Hydro One Ltd.‘s main operating utility has successfully argued that hundreds of millions in tax savings should flow directly to the company’s shareholders, with ratepayers receiving none of the benefit.
The utility has been battling its regulator, the Ontario Energy Board, since 2017 over who should get tax benefits from its initial public offering of stock in 2015. Hydro One disagreed with decisions by the regulator’s review panels and took its dispute to the courts.
In a ruling this week, Ontario Divisional Court supported Hydro One and ordered the Ontario Energy Board to convene a panel that will correct its past errors and - presumably - rule for the utility.
If Hydro One ultimately prevails, it could gain an $885-million tax asset that should add $50-million to $60-million to its annual cash flow for 15 to 20 years, IA Securities analyst Elias Foscolos said on Friday in a research note.
OEB spokeswoman Lynn Ramsay said it would not be appropriate to comment because the matter has been returned for re-consideration. Hydro One spokeswoman Nancy Clark would not comment in detail, but said: “We are awaiting next steps from the Ontario Energy Board.”
The issue arose from the 2015 initial public offering of Hydro One, in which Ontario sold a majority stake to the public.
Before the IPO, Hydro One Networks Inc., the operating utility, was not required to pay federal and provincial corporate income tax. Instead, it made equivalent “payments in lieu” of taxes (PILs) to the Ontario Electricity Financial Corp., an entity created when the province restructured the former Ontario Hydro in 1998.
The IPO ended its privileged tax status, and required a $2.27-billion “departure tax” to compensate for ending PILs. Hydro One Networks Inc. funded the payment with a pre-IPO stock sale to its parent company, and ultimately to the province, according to the Divisional Court opinion.
Once Hydro One did the IPO, it lost its tax-free status and paid the departure penalty. It was as if, for tax purposes, the company had been sold, the Divisional Court opinion explains. And it was allowed to increase the value of its assets on its balance sheet. That, in turn, allowed for higher annual tax deductions as it writes down the new, higher value of its assets.
Hydro One argued that because it – rather than ratepayers – funded the departure tax, it was entitled to 100 per cent of future tax benefits the IPO created. The departure tax is unrelated to the provision of electricity service, Hydro One said, and the cost and its related benefits shouldn’t be considered when setting rates.
The OEB argued that the province had discretion in how the departure tax would fall on Hydro One Networks, and it wasn’t a true cost because Hydro One paid it by getting the money from the province via the stock sale. The OEB used a “sales and payments” methodology to say that 38 per cent of the tax benefit should flow to Hydro One’s customers via reduced rates.
Much of this week’s Divisional Court opinion relates to the judges’ views on errors in matters of law as the OEB’s administrative panels dealt with Hydro One’s arguments, some embracing them, some rejecting them.

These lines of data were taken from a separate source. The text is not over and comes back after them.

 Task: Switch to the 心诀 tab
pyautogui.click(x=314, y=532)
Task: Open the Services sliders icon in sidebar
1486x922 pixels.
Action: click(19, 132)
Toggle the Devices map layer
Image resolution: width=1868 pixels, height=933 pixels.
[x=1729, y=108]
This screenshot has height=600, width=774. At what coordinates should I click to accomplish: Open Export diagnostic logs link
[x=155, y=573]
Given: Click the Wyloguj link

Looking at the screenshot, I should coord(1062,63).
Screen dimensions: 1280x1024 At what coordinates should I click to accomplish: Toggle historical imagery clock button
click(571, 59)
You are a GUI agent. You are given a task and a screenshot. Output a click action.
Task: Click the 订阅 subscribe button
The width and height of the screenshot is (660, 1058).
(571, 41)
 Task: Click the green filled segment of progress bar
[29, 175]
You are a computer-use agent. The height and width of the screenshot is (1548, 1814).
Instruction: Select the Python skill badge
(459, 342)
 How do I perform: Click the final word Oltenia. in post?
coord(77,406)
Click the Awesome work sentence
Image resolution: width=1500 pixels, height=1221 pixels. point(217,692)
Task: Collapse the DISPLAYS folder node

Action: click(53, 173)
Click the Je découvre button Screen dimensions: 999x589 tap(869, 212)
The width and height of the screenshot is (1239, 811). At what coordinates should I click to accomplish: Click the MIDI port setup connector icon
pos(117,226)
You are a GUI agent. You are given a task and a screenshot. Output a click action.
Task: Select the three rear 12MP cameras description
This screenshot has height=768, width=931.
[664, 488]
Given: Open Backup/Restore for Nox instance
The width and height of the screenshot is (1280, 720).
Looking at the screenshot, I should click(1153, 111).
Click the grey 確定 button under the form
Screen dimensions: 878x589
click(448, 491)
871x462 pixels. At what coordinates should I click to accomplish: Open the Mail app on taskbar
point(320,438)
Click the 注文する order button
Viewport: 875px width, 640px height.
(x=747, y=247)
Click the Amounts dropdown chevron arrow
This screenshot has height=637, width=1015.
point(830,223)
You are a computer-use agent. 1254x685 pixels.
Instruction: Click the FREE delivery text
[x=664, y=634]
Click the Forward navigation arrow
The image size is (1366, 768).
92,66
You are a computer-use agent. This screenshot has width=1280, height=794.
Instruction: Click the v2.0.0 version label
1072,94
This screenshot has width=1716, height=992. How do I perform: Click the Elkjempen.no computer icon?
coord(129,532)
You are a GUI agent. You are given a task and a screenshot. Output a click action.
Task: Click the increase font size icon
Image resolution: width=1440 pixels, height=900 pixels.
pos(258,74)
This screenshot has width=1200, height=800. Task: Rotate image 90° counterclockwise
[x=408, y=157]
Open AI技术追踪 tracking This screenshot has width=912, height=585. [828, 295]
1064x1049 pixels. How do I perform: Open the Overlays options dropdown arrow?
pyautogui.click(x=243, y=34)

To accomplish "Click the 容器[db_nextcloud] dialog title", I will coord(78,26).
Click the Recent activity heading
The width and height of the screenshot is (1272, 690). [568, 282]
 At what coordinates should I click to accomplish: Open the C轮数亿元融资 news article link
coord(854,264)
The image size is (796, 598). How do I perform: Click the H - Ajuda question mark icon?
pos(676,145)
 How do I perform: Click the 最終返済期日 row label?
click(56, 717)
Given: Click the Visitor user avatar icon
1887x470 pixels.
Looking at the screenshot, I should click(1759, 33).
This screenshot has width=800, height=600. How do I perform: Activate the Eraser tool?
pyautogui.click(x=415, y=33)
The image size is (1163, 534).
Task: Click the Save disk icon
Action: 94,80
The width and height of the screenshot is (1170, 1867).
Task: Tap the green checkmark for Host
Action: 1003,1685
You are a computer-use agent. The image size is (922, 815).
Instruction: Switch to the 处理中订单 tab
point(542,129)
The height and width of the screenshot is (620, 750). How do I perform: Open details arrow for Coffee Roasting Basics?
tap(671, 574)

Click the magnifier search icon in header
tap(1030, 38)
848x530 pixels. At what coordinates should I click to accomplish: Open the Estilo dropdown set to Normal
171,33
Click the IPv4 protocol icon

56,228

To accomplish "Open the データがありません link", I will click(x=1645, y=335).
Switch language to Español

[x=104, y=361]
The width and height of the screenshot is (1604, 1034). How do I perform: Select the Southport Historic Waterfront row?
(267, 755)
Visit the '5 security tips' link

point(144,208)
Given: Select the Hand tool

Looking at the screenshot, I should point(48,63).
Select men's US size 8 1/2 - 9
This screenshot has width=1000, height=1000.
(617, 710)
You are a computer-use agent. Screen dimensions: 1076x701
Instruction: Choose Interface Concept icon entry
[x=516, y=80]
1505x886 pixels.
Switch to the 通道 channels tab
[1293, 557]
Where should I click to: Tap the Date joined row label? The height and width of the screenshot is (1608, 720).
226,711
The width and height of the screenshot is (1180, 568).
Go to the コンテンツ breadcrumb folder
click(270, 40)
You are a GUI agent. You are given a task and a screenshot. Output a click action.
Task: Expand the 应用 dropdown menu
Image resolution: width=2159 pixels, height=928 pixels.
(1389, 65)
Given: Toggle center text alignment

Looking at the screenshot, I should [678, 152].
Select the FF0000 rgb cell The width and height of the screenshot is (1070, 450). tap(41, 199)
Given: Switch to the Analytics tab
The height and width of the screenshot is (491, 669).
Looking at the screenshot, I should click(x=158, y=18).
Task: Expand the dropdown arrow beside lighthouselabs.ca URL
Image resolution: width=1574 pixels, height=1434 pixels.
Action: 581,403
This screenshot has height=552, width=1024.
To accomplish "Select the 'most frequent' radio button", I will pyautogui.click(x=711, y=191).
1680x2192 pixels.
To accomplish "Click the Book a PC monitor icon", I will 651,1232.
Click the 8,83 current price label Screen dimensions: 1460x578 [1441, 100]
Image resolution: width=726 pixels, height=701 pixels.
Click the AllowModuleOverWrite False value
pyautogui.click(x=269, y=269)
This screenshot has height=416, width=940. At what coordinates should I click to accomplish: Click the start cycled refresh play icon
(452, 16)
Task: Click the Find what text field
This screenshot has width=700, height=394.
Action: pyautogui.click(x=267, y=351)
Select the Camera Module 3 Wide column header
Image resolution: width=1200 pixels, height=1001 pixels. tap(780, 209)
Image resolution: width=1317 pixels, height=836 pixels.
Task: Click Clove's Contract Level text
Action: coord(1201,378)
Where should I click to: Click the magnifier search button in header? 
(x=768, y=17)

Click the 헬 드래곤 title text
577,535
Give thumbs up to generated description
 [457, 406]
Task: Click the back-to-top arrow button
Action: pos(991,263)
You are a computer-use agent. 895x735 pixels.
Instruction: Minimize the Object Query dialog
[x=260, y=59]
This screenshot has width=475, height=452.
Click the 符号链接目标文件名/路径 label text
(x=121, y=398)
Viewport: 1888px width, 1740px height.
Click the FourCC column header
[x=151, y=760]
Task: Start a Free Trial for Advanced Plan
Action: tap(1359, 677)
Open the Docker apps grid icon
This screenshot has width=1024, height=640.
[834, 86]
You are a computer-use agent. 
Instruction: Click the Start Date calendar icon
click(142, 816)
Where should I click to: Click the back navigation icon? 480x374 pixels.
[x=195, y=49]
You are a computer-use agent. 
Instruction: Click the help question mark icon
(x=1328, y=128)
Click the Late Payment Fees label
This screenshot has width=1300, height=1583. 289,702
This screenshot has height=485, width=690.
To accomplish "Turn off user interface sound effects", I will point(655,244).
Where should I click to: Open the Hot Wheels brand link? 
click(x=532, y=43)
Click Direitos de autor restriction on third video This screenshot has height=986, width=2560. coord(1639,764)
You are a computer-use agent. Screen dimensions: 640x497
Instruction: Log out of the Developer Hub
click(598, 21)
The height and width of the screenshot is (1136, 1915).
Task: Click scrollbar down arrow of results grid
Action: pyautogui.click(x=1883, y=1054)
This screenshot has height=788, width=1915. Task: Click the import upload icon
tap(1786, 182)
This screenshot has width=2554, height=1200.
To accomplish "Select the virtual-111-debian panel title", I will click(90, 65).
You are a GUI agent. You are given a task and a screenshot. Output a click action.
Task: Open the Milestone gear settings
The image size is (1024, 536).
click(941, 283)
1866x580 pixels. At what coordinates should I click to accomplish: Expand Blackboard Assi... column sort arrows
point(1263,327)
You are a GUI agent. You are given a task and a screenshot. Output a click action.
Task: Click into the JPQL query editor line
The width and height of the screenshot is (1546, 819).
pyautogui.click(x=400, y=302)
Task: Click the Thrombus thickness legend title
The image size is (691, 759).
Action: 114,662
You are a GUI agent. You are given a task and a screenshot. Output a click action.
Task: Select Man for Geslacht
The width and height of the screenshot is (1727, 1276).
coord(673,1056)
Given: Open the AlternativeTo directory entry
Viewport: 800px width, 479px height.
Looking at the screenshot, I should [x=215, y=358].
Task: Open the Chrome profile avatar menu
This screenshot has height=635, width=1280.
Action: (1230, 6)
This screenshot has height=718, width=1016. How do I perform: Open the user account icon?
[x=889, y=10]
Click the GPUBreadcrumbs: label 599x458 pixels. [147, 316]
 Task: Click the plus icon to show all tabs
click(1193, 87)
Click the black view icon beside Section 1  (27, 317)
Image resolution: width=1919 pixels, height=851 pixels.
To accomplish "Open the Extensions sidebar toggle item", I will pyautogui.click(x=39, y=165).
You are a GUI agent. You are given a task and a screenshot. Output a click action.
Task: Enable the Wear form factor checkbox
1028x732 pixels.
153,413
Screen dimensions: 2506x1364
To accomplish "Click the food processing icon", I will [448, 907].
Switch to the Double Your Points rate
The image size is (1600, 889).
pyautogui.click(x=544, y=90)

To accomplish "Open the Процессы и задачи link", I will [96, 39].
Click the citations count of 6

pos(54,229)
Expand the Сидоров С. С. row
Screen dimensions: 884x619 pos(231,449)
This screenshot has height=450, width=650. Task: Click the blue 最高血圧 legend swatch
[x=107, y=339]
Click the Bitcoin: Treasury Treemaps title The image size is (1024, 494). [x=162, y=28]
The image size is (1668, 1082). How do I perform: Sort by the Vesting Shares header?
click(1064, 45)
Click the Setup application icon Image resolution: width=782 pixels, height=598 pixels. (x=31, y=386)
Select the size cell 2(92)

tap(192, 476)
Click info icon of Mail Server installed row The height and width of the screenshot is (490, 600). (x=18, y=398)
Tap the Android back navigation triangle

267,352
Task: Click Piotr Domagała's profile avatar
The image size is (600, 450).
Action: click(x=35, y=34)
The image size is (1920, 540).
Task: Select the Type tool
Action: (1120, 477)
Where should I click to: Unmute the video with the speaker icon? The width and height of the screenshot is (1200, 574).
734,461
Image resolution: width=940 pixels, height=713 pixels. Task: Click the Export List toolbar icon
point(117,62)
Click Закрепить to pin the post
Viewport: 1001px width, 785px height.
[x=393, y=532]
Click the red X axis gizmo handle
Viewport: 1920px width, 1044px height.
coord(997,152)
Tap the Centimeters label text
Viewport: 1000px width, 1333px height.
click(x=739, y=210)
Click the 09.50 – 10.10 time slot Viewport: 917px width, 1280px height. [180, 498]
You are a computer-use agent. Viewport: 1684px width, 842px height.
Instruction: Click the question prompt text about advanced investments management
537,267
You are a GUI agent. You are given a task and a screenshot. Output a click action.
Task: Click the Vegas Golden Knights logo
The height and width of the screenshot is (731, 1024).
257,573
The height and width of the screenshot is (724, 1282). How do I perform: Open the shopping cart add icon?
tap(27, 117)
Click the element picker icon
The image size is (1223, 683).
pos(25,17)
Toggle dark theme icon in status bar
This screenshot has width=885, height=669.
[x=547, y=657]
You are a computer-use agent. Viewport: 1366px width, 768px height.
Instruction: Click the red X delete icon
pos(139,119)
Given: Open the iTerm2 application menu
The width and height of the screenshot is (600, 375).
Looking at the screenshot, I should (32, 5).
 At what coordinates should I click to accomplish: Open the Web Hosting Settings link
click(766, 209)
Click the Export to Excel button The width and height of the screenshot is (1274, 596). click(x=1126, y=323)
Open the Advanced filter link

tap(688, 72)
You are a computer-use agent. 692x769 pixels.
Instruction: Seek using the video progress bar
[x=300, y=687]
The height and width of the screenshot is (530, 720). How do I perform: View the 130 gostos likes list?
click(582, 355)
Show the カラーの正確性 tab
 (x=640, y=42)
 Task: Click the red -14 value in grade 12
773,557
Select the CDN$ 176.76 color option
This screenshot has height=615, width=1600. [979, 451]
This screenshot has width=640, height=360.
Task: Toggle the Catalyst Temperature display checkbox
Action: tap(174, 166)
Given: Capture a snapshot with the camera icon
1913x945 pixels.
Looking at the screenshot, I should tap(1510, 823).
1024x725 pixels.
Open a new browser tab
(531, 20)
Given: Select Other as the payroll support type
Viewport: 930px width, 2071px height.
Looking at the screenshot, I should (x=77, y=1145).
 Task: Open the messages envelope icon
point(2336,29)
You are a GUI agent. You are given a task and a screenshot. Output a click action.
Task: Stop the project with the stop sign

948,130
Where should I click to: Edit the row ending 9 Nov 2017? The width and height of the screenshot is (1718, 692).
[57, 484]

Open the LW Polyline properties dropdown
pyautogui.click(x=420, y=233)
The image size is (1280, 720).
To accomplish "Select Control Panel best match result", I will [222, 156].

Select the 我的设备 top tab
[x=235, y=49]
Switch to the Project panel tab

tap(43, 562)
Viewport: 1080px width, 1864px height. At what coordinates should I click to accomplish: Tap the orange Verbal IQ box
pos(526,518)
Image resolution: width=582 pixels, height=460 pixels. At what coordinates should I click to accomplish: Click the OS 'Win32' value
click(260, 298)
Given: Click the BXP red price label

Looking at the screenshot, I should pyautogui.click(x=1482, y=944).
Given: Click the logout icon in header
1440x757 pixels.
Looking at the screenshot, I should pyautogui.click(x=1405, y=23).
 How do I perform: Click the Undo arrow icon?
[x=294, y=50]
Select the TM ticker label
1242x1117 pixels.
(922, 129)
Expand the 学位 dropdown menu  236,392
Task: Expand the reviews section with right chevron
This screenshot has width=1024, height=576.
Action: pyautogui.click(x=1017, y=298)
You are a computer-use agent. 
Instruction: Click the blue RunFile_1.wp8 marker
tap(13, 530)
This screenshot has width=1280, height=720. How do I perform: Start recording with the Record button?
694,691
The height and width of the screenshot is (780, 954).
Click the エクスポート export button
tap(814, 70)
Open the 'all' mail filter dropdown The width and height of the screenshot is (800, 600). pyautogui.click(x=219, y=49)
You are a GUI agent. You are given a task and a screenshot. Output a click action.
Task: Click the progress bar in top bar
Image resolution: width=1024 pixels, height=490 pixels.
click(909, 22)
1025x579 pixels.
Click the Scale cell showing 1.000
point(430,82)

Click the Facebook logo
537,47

But at the core, the Divisional Court panel affirmed that the departure tax was a “true cost.”
“I ... agree with the submissions of [Hydro One Networks] that no portion of the future tax savings should be allocated to ratepayers when the evidence is clear [Hydro One Networks] paid all of its costs under the stand-alone utility principle,” says the ruling signed by Justice Todd Ducharme.